Ted Cruz is leading the senators opposed to certifying the results from key states like Pennsylvania unless an emergency 10-day audit is conducted by an electoral commission. Toomey, however, defended his state claiming Trump’s loss was “explained by the decline in suburban support.”
“A fundamental, defining feature of a democratic republic is the right of the people to elect their own leaders,” said Toomey. “The effort by Senators Hawley, Cruz, and others to overturn the results of the 2020 presidential election in swing states like Pennsylvania directly undermines this right.”
He also accused Republicans’ efforts to object to an Electoral College vote of an “effort to disenfranchise millions of voters.”
Murkowski is distancing herself from the opposing group of Senate Republicans saying she “swore an oath to support and defend the Constitution.”

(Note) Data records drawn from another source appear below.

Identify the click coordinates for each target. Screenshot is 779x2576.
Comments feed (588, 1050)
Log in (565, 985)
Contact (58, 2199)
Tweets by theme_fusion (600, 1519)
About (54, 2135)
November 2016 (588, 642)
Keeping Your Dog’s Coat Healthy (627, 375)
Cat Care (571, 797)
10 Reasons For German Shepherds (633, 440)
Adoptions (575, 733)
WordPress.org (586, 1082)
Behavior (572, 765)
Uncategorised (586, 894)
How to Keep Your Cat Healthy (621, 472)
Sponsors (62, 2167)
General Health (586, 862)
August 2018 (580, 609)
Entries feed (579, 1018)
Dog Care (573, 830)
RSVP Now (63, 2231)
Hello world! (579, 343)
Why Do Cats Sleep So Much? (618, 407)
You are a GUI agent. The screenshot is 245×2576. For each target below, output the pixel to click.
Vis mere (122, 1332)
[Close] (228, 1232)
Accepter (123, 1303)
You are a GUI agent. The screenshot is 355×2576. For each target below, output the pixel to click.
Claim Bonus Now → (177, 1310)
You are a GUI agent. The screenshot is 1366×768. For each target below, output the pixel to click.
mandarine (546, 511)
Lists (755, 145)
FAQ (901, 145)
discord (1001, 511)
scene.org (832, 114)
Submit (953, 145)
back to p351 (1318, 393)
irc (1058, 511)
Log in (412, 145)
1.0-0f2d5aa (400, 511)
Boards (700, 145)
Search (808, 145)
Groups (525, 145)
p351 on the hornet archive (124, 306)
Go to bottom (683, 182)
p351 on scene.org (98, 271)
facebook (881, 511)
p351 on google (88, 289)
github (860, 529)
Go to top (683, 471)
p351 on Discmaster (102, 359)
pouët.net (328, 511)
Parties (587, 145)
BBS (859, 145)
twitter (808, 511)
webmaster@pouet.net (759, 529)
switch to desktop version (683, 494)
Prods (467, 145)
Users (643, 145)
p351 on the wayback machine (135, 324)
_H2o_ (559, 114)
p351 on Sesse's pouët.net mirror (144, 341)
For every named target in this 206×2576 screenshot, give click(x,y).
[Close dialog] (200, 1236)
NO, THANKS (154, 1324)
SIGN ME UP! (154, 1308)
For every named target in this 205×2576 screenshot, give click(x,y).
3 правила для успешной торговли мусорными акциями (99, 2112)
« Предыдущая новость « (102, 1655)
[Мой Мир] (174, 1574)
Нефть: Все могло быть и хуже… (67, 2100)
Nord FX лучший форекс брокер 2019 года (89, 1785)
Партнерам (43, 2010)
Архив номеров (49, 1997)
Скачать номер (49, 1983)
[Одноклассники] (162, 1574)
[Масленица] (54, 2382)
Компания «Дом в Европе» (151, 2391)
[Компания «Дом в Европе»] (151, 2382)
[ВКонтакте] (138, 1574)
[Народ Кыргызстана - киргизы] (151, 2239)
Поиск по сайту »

“I will vote to affirm the 2020 presidential election,” she stated. “The courts and state legislatures have all honored their duty to hear legal allegations and have found nothing to warrant overturning the results.”
My statement regarding the upcoming meeting of Congress to formally count the votes of the Electoral College and certify the 2020 presidential election: pic.twitter.com/Bk8jd21Emr
— Sen. Lisa Murkowski (@lisamurkowski) January 2, 2021
Cruz and other senators say the November presidential election “featured unprecedented allegations of voter fraud and illegal conduct.”
The group agreed that “voter fraud has posed a persistent challenge in our elections” and that “by any measure, the allegations of fraud and irregularities in the 2020 election exceed any in our lifetimes.”
The Supreme Court has refused two lawsuits from Trump’s legal team and lower courts across the country have dismissed over 50 cases.
Former Attorney General Bill Barr also denied claims of election fraud leading up to his resignation saying, “we have not seen fraud on a scale that could have effected a different outcome in the election.”